Spatial Clustering of Archaeological Sites

The Problem

Archaeological surveys record the locations of sites (settlements, hearths, burial mounds) as 2-D coordinates on a map.
Sites are rarely distributed uniformly: concentrations may represent settlements around a water source, nodes in a trade network, or ritual landscapes.
Spatial clustering groups sites by proximity without requiring the analyst to specify the number of groups in advance.
The approach here:
Generate a synthetic set of site locations in which clusters at known centers are surrounded by random background noise.
Divide the survey region into a regular grid and count sites per cell.
Mark cells whose count meets a density threshold as "hot."
Find connected components of hot cells using depth-first search (DFS) with 8-connectivity.
Assign each site the label of the component containing its cell.
Compute the centroid of each cluster.

Why does a grid-cell density approach label some sites as noise (label -1)?

Because noise sites are placed outside the survey region.: Wrong: all sites in the synthetic data lie within the region bounds; noise sites land in cells just like cluster sites do.
Because any site whose cell has fewer than HOT_THRESHOLD sites is treated as
background, not part of any cluster.: Correct: a cell below the threshold is not hot, so sites in that cell receive label -1 regardless of how close they are to a cluster cell.
Because the DFS algorithm cannot reach sites at the edge of the grid.: Wrong: the DFS visits all hot cells, including those on the grid boundary; edge position alone does not determine whether a cell is hot.
Because cluster sites always outnumber noise sites.: Wrong: in the synthetic data there are 20 noise points and 60 cluster sites, but the labelling depends on cell density, not overall counts.

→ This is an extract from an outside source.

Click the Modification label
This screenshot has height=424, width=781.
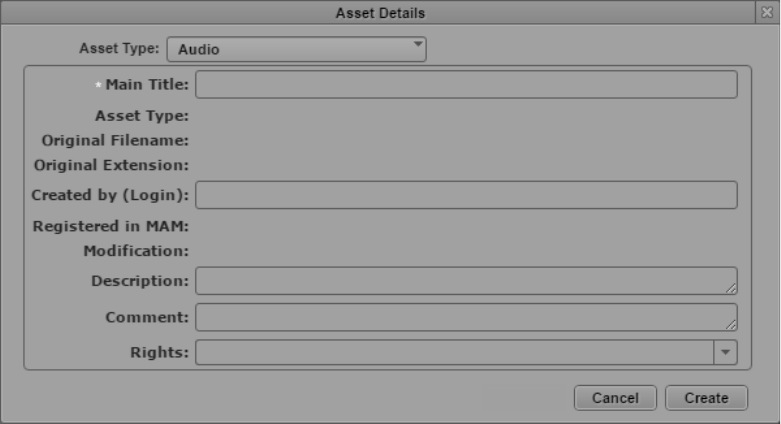coord(136,250)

Dividing the Region into a Grid

The survey region spans $[\text{region_min}, \text{region_max}]$ in both easting and northing.
Divide each axis into grid_size equal-width cells of width $w = (\text{region_max} - \text{region_min}) / \text{grid_size}$.
The cell index along one axis for a coordinate $v$ is:

$$\text{cell} = \left\lfloor \frac{v - \text{region_min}}{w} \right\rfloor$$

Sites exactly on the upper boundary would map to index grid_size; clip to grid_size - 1 to keep them inside the array.
Count the number of sites in each cell; the result is a 2D integer array of shape (grid_size, grid_size).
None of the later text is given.